In 1964, Graham – like Flick and Richmond before him – decided to concentrate on ever-increasing studio session work. At that point, Alan Bown took over as leader of the JB7, leaving only him and Terry Childs remaining from the Graham-led band. As soon as he took charge of the JB7, he was keen to book the new line-up into a studio, the result of which was the single "24 Hours Ago", the first JB7 vocal since Barry's early efforts seven years previously. This recording featured new vocalist and keyboard player Mike O'Neil, and apart from Bown and Childs, the line-up was Dave Green (tenor sax), Stan Haldane (bass guitar), Ernie Cox (drums) and Ron Menicos (lead guitar). The one remaining significant change to the line-up involved Mike O'Neil, who was replaced on keyboards/vocals by Jeff Bannister. Bown admitted to having been disappointed when Barry gave him three months' notice of intent to permanently disband the group. Bown formed the Alan Bown Set, which included Stan Haldane, Jeff Bannister and Dave Green from the remains of the group.

==Hit singles==
- "Hit and Miss" as The John Barry Seven plus Four, UK No. 10 (first charted March 1960) Used as the theme for Juke Box Jury.
- "Beat for Beatniks" as The John Barry Orchestra, UK No. 40 (April 1960)
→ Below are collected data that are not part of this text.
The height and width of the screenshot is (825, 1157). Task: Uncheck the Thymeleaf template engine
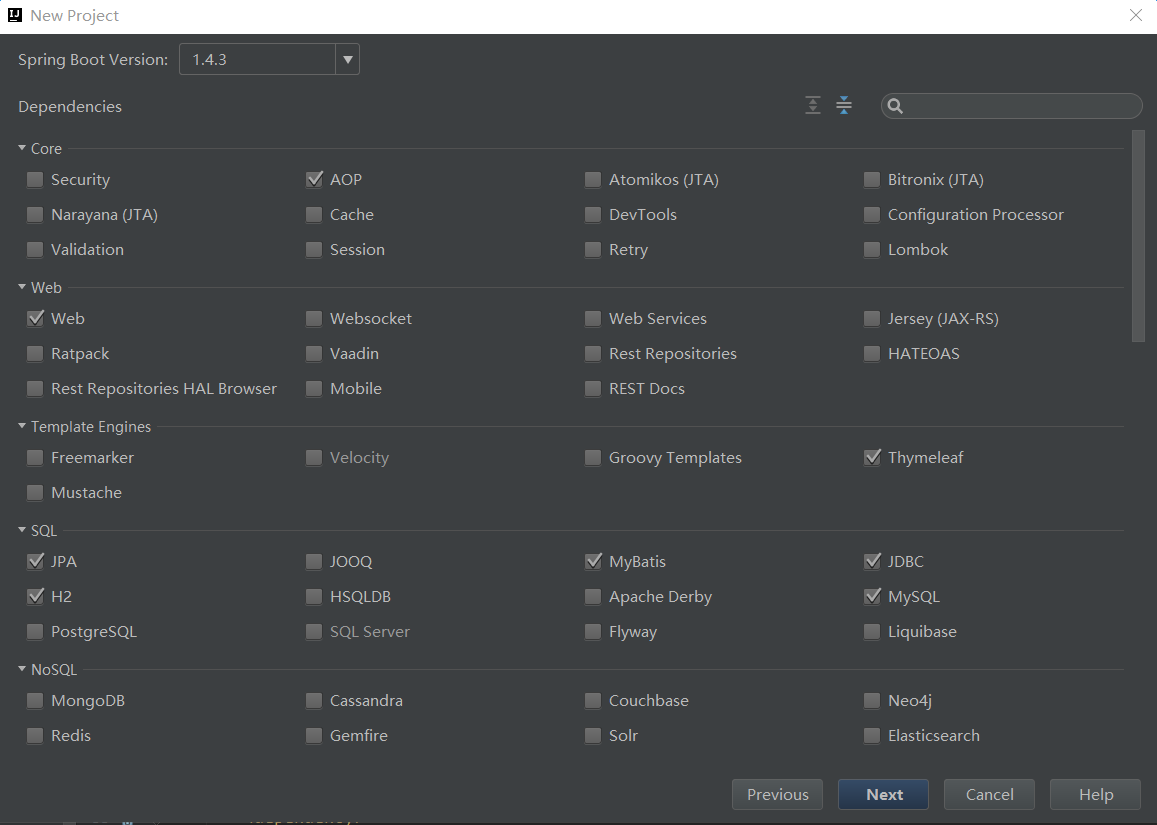(872, 458)
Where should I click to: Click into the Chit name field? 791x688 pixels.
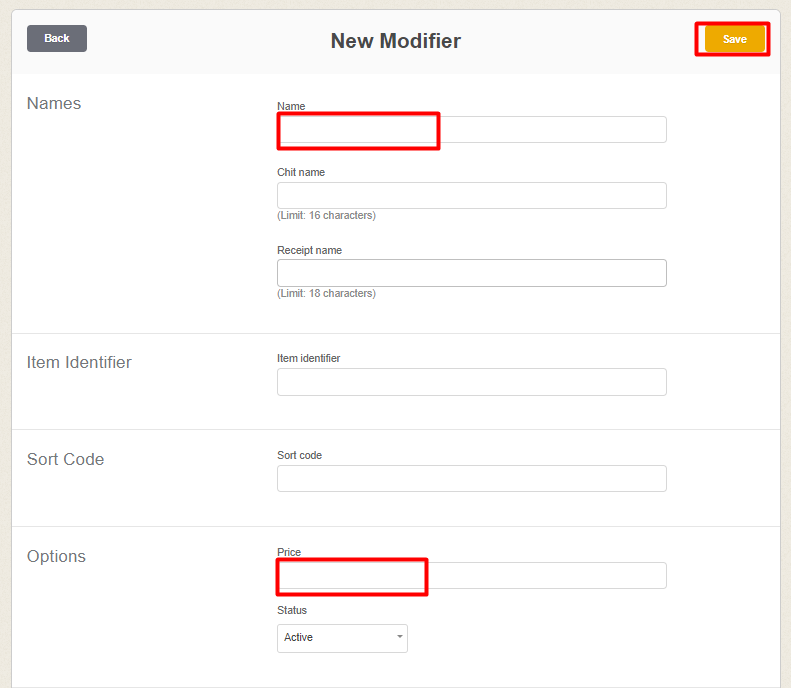471,196
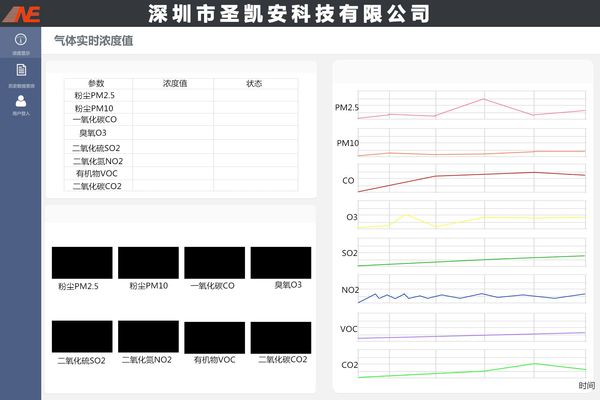Select the black display box above 有机物VOC

click(214, 337)
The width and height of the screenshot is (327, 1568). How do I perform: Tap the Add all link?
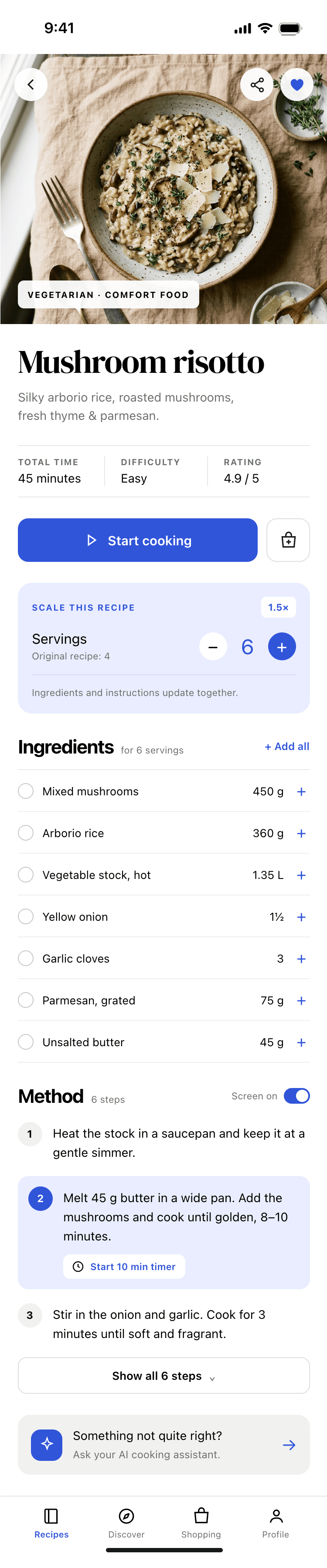287,747
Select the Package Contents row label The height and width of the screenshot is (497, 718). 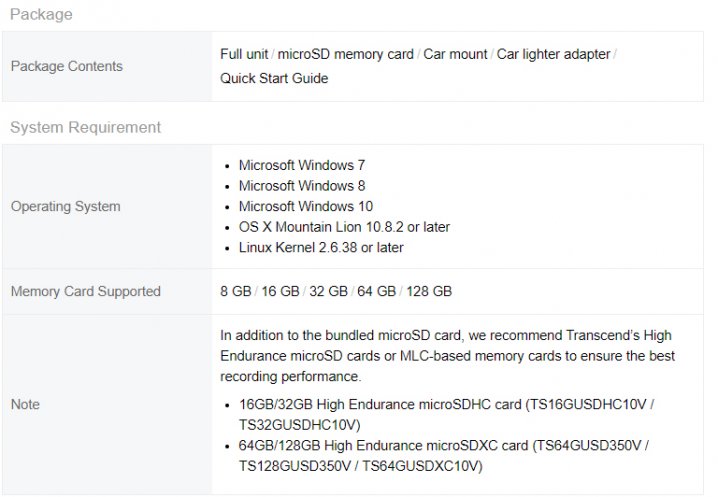click(67, 66)
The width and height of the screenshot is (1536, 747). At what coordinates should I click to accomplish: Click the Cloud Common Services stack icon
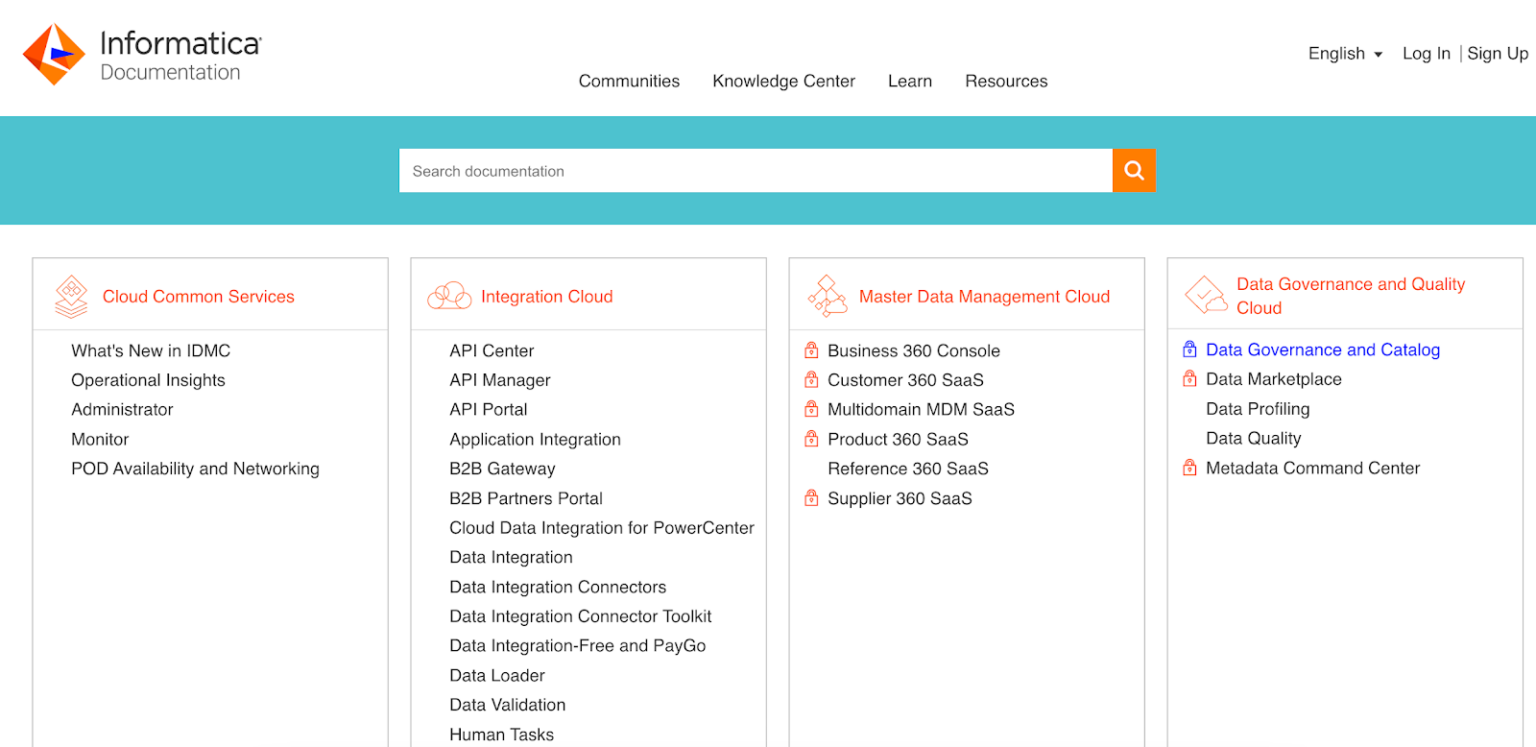tap(70, 296)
- "Never Let Go" as The John Barry Orchestra, UK No. 49 (July 1960)
- "Blueberry Hill" as The John Barry Orchestra, UK No. 34 (August 1960)
- "Walk Don't Run" as The John Barry Seven, UK No. 11 (September 1960)
- "Black Stockings" as The John Barry Seven, UK No. 27 (December 1960)
- "The Magnificent Seven" as The John Barry Seven, UK No. 45 (March 1961)
- "Cutty Sark" as The John Barry Seven, UK No. 35 (April 1962)
- "The James Bond Theme" as The John Barry Orchestra, UK No. 13 (November 1962)
- "From Russia with Love" as The John Barry Orchestra, UK No. 39 (November 1963)

The four highest-charting hits all spent more than 10 weeks in the UK chart.